Syria turns its guns on new rebel city

Syrian artillery on Sunday pounded the rebel city of Rastan, killing seven civilians, monitors said as the Red Cross delivered aid to refugees from the battered Homs quarter of Baba Amr but remained barred from the district itself.

For a third straight, day relief agencies were denied entry to Baba Amr, where hundreds of people are reported to have been killed and even more wounded in an almost month-long blitz.

The shelling of nearby Rastan came despite a call from China on all parties to "unconditionally" end the violence which reportedly sent more civilians fleeing across the border to Lebanon.
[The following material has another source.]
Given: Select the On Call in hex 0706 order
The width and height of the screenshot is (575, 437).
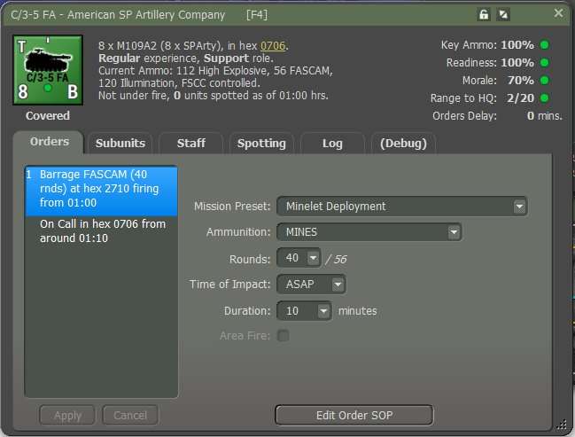Looking at the screenshot, I should pyautogui.click(x=102, y=230).
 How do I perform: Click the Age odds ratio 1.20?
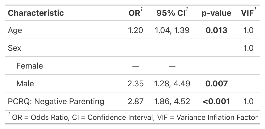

According to the Lebanese minister of social affairs, around 2000 Syrians entered Lebanon on Sunday.
“Around 2,000 Syrian refugees entered Lebanese territory on Sunday via the Lebanese town of Masharee al-Qaa in the Bekaa Valley,” Wael Abu Faour said in remarks published in An-Nahar newspaper on Monday.
The Syrian Observatory for Human Rights said 11 people were killed on Sunday across Syria, including seven who died when a rocket hit a Rastan house. Four children were among the dead.
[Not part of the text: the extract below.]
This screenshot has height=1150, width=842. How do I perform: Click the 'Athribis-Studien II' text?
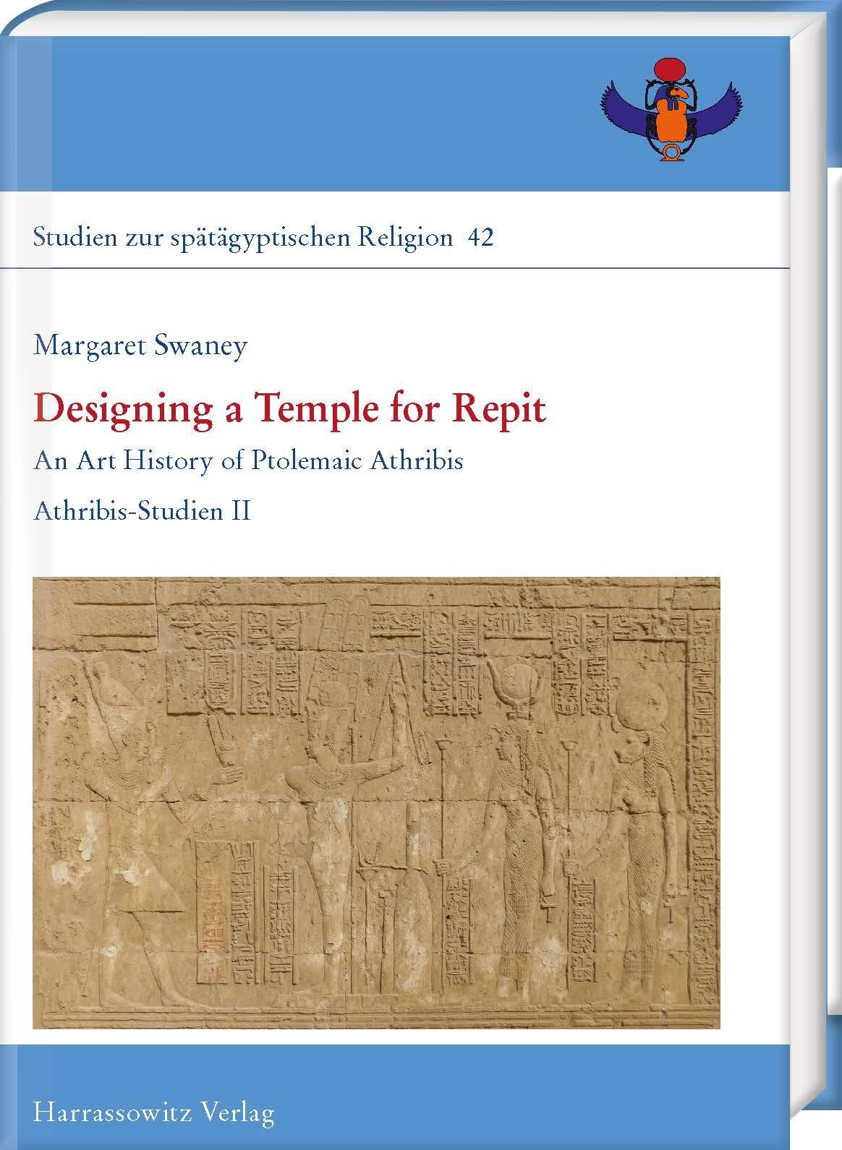pos(142,511)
Saudi Foreign Minister Prince Saudi al-Faisal urged Russia to "advise" its ally Syria to stop its deadly crackdown, and reiterated his view that the opposition should be armed.

"Since dawn, the positions of deserters in the north of Rastan have been subject to intensive shelling," Observatory chief Rami Abdel Rahman told AFP in Beirut where rival protests – one in support of the Syrian regime and the other against – were held.

Rebels on February 5 declared Rastan "liberated" from President Bashar al-Assad's control, but since Homs was overrun by regime forces on Thursday, army deserters have been braced for an onslaught on Rastan and Qusayr, also near Homs.

Meanwhile, 35 Syrians from Qusayr fled to northern Lebanon on Sunday, a spokesperson for Syrian refugees in the Mediterranean country, Ahmad Mussa, told AFP.

The latest deaths in Rastan raised to at least 19 the number of civilians killed across Syria on Sunday, the Observatory said. It also reported the death of a soldier in the northwest province of Edleb.

An air force intelligence building at Harasta in Damascus province was also attacked by rocket-propelled grenades, the Observatory told AFP, without providing further details.

Rebels withdrew from Baba Amr in Homs on Thursday in the face of a ground assault by regime forces after a near-month of bombardment that the US-based Human Rights Watch said had killed some 700 people.

HRW said shells sometimes fell in Baba Amr at a rate of 100 an hour, and that satellite images showed 640 buildings visibly damaged, but stressed that the real picture could be worse.

The International Committee of the Red Cross said it delivered relief supplies on Sunday to refugees from Baba Amr in a nearby village as Syria continued to deny the ICRC access to the devastated district of Syria's third largest city.

"We have started to distribute humanitarian aid in Abel village, three kilometers (two miles) from Baba Amr," ICRC spokesperson Saleh Dabbakeh told AFP.

"Many refugees from Baba Amr are in Abel," he said, adding they were being given food and blankets.

Dabbakeh said a similar operation would take place in Inshaat, another Homs district.

A seven-truck aid convoy has been waiting since Friday to enter Baba Amr, with the authorities saying they were being barred for their own safety because of the presence of bombs and landmines.

The delay has provoked international outrage, which Saudi Arabia joined on Sunday, urging Syria's "friends" to press Damascus to heed global calls to end the violence.

"International efforts, unfortunately, failed and we have not seen results to stop the bloodshed and massacres in Syria," Saudi Foreign Minister Prince Saud al-Faisal told reporters in Riyadh.

"Syria's friends should advise them to stop the killings. We hope that Russia and others will advise them... we want freedom for the Syrian people."

Syria's arch-enemy, Israel, meanwhile, offered to send humanitarian aid to civilians via the Red Cross.

"The Jewish state cannot stand by without doing a thing while atrocities are taking place in a neighboring country and people are losing their whole worlds," Israeli Foreign Minister Avigdor Lieberman said.

Jordan, another Syrian neighbor, appealed for a diplomatic solution.

"We hope there will be an end to the crisis in Syria through diplomatic and political channels," Prime Minister Awn Khasawneh told a Turkish parliamentary delegation.

Syrian opposition activists say the regime is using delay tactics to erase signs of their "crimes" in Baba Amr before allowing in relief workers.

British photographer Paul Conroy, wounded in a rocket attack in Baba Amr on February 22 that killed two colleagues, said the bombardment amounted to a "mediaeval siege and slaughter."

China, which twice joined Russia in blocking UN Security Council resolutions against Syria crackdown on dissent, has also urged an end to the violence.

But a foreign ministry official quoted by Xinhua news agency said China is against foreign interference in Syria, where the United Nations says more than 7,500 people have been killed since March last year.